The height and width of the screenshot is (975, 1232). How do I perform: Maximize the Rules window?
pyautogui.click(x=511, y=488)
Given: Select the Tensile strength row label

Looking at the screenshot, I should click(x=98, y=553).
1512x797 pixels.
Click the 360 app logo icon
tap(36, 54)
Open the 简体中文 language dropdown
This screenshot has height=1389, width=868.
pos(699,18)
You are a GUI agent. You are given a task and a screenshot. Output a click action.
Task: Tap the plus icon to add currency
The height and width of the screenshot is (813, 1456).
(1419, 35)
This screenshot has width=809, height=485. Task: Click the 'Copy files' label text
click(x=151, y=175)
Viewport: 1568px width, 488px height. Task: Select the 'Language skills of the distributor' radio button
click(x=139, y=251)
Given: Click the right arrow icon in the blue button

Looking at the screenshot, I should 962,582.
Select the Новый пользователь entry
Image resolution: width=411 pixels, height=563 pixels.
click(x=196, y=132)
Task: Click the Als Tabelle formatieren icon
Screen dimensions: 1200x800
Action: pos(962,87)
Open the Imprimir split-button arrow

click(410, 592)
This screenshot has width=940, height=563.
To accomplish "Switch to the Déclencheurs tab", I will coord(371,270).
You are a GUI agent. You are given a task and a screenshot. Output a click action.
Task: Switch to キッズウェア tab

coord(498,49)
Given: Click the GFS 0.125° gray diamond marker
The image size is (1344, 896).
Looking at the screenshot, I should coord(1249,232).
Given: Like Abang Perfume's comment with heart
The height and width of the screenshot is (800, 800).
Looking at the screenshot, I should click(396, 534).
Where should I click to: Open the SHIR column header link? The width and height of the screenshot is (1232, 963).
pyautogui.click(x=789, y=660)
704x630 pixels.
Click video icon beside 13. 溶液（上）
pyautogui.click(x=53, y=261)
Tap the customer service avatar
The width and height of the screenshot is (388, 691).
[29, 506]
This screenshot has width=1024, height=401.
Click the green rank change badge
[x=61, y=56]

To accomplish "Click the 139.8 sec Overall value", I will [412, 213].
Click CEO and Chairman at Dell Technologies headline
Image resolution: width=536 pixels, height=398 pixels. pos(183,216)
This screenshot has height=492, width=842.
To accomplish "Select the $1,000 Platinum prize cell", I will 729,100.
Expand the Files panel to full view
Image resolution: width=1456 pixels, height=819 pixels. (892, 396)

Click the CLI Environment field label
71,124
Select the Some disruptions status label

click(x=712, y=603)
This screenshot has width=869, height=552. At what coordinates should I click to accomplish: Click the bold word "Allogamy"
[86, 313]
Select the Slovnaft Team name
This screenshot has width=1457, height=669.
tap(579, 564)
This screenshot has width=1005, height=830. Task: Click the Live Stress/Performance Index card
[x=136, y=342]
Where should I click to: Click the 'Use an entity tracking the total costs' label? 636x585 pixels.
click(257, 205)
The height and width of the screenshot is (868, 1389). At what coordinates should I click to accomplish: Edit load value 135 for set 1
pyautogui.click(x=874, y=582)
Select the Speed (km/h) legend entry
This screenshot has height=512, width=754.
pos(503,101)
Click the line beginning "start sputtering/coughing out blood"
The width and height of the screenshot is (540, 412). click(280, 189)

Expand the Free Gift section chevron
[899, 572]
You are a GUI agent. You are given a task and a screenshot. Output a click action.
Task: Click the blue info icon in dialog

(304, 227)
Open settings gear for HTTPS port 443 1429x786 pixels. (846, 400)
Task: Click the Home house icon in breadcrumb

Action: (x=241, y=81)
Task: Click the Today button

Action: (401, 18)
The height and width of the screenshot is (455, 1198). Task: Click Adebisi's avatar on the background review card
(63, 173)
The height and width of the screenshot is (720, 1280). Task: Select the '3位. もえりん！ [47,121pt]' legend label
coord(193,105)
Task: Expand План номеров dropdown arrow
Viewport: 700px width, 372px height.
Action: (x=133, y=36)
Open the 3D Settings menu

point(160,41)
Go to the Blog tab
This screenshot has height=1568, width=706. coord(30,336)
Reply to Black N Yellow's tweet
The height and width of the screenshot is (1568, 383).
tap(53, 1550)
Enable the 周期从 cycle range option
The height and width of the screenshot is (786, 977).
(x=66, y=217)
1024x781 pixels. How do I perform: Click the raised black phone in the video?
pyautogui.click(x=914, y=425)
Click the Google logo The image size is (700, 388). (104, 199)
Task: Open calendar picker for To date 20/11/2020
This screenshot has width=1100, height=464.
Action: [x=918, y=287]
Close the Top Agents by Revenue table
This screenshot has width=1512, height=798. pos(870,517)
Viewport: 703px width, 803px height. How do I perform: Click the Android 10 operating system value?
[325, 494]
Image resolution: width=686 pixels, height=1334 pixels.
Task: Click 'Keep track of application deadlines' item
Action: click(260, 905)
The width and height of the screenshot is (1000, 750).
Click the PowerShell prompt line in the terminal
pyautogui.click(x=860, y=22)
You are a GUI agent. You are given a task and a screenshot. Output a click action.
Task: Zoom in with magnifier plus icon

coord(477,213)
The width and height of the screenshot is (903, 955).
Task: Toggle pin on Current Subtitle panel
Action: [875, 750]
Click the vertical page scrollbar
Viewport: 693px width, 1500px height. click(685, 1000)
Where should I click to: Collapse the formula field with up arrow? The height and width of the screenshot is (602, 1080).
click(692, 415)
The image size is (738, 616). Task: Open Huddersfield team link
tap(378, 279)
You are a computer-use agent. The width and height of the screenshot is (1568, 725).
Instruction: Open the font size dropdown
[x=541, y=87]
▬▬▬
▸ **Your instructions**: The entries shown above should be copied out word for word.

▸ **Response to the task**:
The height and width of the screenshot is (975, 1232). How do I perform: Maximize the Rules window?
pyautogui.click(x=511, y=488)
Given: Select the Tensile strength row label

Looking at the screenshot, I should click(x=98, y=553).
1512x797 pixels.
Click the 360 app logo icon
tap(36, 54)
Open the 简体中文 language dropdown
This screenshot has height=1389, width=868.
pos(699,18)
You are a GUI agent. You are given a task and a screenshot. Output a click action.
Task: Tap the plus icon to add currency
The height and width of the screenshot is (813, 1456).
(1419, 35)
This screenshot has width=809, height=485. Task: Click the 'Copy files' label text
click(x=151, y=175)
Viewport: 1568px width, 488px height. Task: Select the 'Language skills of the distributor' radio button
click(x=139, y=251)
Given: Click the right arrow icon in the blue button

Looking at the screenshot, I should 962,582.
Select the Новый пользователь entry
Image resolution: width=411 pixels, height=563 pixels.
click(x=196, y=132)
Task: Click the Als Tabelle formatieren icon
Screen dimensions: 1200x800
Action: pos(962,87)
Open the Imprimir split-button arrow

click(410, 592)
This screenshot has width=940, height=563.
To accomplish "Switch to the Déclencheurs tab", I will coord(371,270).
You are a GUI agent. You are given a task and a screenshot. Output a click action.
Task: Switch to キッズウェア tab

coord(498,49)
Given: Click the GFS 0.125° gray diamond marker
The image size is (1344, 896).
Looking at the screenshot, I should coord(1249,232).
Given: Like Abang Perfume's comment with heart
The height and width of the screenshot is (800, 800).
Looking at the screenshot, I should click(396, 534).
Where should I click to: Open the SHIR column header link? The width and height of the screenshot is (1232, 963).
pyautogui.click(x=789, y=660)
704x630 pixels.
Click video icon beside 13. 溶液（上）
pyautogui.click(x=53, y=261)
Tap the customer service avatar
The width and height of the screenshot is (388, 691).
[29, 506]
This screenshot has width=1024, height=401.
Click the green rank change badge
[x=61, y=56]

To accomplish "Click the 139.8 sec Overall value", I will [412, 213].
Click CEO and Chairman at Dell Technologies headline
Image resolution: width=536 pixels, height=398 pixels. pos(183,216)
This screenshot has height=492, width=842.
To accomplish "Select the $1,000 Platinum prize cell", I will 729,100.
Expand the Files panel to full view
Image resolution: width=1456 pixels, height=819 pixels. (892, 396)

Click the CLI Environment field label
71,124
Select the Some disruptions status label

click(x=712, y=603)
This screenshot has width=869, height=552. At what coordinates should I click to accomplish: Click the bold word "Allogamy"
[86, 313]
Select the Slovnaft Team name
This screenshot has width=1457, height=669.
tap(579, 564)
This screenshot has width=1005, height=830. Task: Click the Live Stress/Performance Index card
[x=136, y=342]
Where should I click to: Click the 'Use an entity tracking the total costs' label? 636x585 pixels.
click(257, 205)
The height and width of the screenshot is (868, 1389). At what coordinates should I click to accomplish: Edit load value 135 for set 1
pyautogui.click(x=874, y=582)
Select the Speed (km/h) legend entry
This screenshot has height=512, width=754.
pos(503,101)
Click the line beginning "start sputtering/coughing out blood"
The width and height of the screenshot is (540, 412). click(280, 189)

Expand the Free Gift section chevron
[899, 572]
You are a GUI agent. You are given a task and a screenshot. Output a click action.
Task: Click the blue info icon in dialog

(304, 227)
Open settings gear for HTTPS port 443 1429x786 pixels. (846, 400)
Task: Click the Home house icon in breadcrumb

Action: (x=241, y=81)
Task: Click the Today button

Action: (401, 18)
The height and width of the screenshot is (455, 1198). Task: Click Adebisi's avatar on the background review card
(63, 173)
The height and width of the screenshot is (720, 1280). Task: Select the '3位. もえりん！ [47,121pt]' legend label
coord(193,105)
Task: Expand План номеров dropdown arrow
Viewport: 700px width, 372px height.
Action: (x=133, y=36)
Open the 3D Settings menu

point(160,41)
Go to the Blog tab
This screenshot has height=1568, width=706. coord(30,336)
Reply to Black N Yellow's tweet
The height and width of the screenshot is (1568, 383).
tap(53, 1550)
Enable the 周期从 cycle range option
The height and width of the screenshot is (786, 977).
(x=66, y=217)
1024x781 pixels. How do I perform: Click the raised black phone in the video?
pyautogui.click(x=914, y=425)
Click the Google logo The image size is (700, 388). (104, 199)
Task: Open calendar picker for To date 20/11/2020
This screenshot has width=1100, height=464.
Action: [x=918, y=287]
Close the Top Agents by Revenue table
This screenshot has width=1512, height=798. pos(870,517)
Viewport: 703px width, 803px height. How do I perform: Click the Android 10 operating system value?
[325, 494]
Image resolution: width=686 pixels, height=1334 pixels.
Task: Click 'Keep track of application deadlines' item
Action: click(260, 905)
The width and height of the screenshot is (1000, 750).
Click the PowerShell prompt line in the terminal
pyautogui.click(x=860, y=22)
You are a GUI agent. You are given a task and a screenshot. Output a click action.
Task: Zoom in with magnifier plus icon

coord(477,213)
The width and height of the screenshot is (903, 955).
Task: Toggle pin on Current Subtitle panel
Action: [875, 750]
Click the vertical page scrollbar
Viewport: 693px width, 1500px height. click(685, 1000)
Where should I click to: Collapse the formula field with up arrow? The height and width of the screenshot is (602, 1080).
click(692, 415)
The image size is (738, 616). Task: Open Huddersfield team link
tap(378, 279)
You are a computer-use agent. The width and height of the screenshot is (1568, 725).
Instruction: Open the font size dropdown
[x=541, y=87]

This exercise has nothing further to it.